Rodauth 2.19.0 Released

[jeremyevans]

New Features

• A login_maximum_bytes configuration method has been added, setting
  the maximum bytes allowed in a login. This was added as
  login_maximum_length sets the maximum length in characters. It's
  possible a different number of maximum bytes than maximum
  characters is desired by some applications, and since the database
  column size may be enforced in bytes, it's useful to have a check
  before trying a database query that would raise an exception. This
  default value for login_maximum_bytes is 255, the same as the
  default value for login_maximum_length.

  A login_too_many_bytes_message configuration method has been added
  for customizing the error message if a login has too many bytes.

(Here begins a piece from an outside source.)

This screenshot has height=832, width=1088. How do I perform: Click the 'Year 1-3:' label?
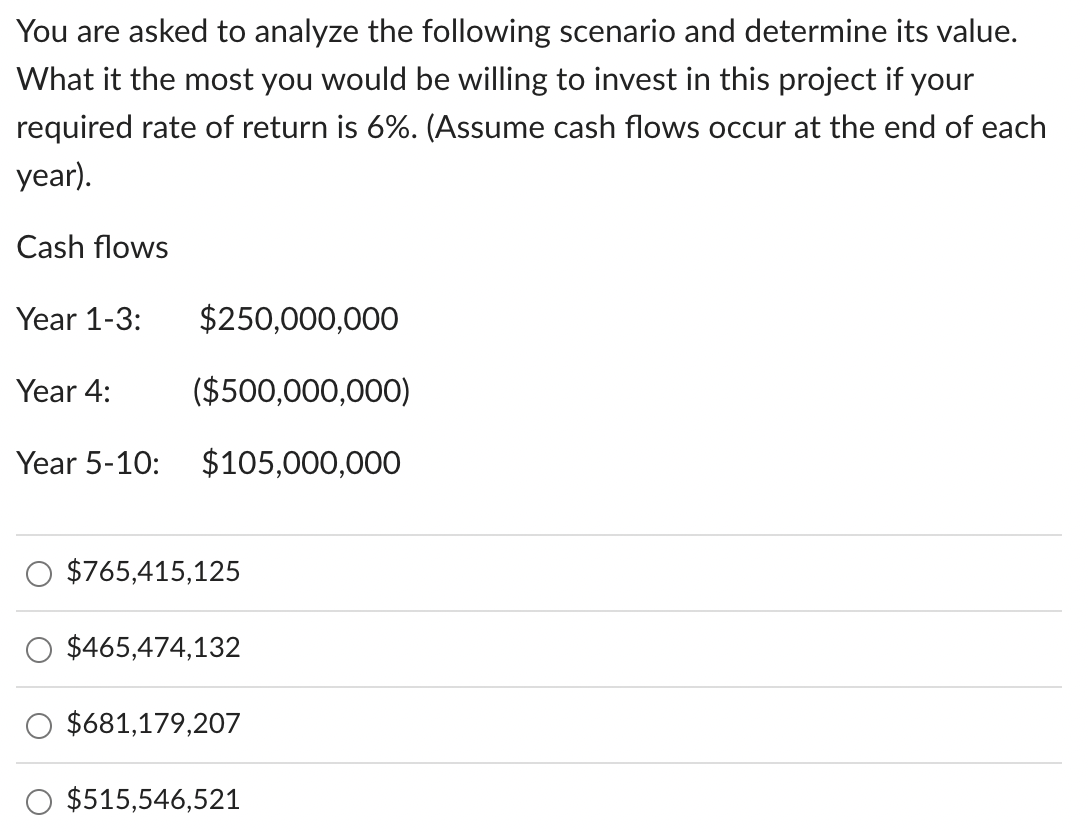(79, 319)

• password_maximum_length and password_maximum_bytes configuration
  methods have been added, specifying the maximum size of passwords
  in characters and bytes, respectively. Both configurations default
  to nil, meaning no limit, so there is no change in default behavior.

  The bcrypt algorithm only uses the first 72 bytes of a password, and
  in some environments it may be desirable to reject passwords over
  that limit. password_too_long_message and
  password_too_many_bytes_message configuration methods have been
  added for customizing the error messages used for passwords that are
  too long.

  Note that in most environments, if you want to support passwords
  over 72 bytes and have the entire password be considered, you should
  probably use the argon2 feature.

Other Improvements

• The subclass created by the internal_request feature is now set
  to the InternalRequest constant on the superclass, mostly to
  make identifying it easier in inspect output.

• Support has been improved for custom Rodauth::Auth subclasses that
  load features before the subclass is loaded into Roda, by delaying
  the call to post_configure until the subclass is loaded into Roda.
  Among other things, this fixes the use of the internal_request
  feature in such classes.

• Multi-level inheritance of Rodauth::Auth is now supported. This can
  be useful as a way to share custom authentication settings between
  multiple Rodauth configurations. However, users of multi-level
  inheritance should be careful not to load features in subclasses
  that override custom settings in superclasses.

Other

• Rodauth's primary discussion forum is now GitHub Discussions. The
  rodauth Google Group is still available for users who would prefer
  to use that instead.

Backwards Compatibility

• The addition of login_maximum_bytes with a default value of 255 is
  backwards incompatible for applications that want to support logins
  with multibyte characters where the number of characters in the
  login is at or below 255, but the number of bytes is above 255.

[bdavidxyz]

Congratulations @janko and @jeremyevans. What an incredible work so far.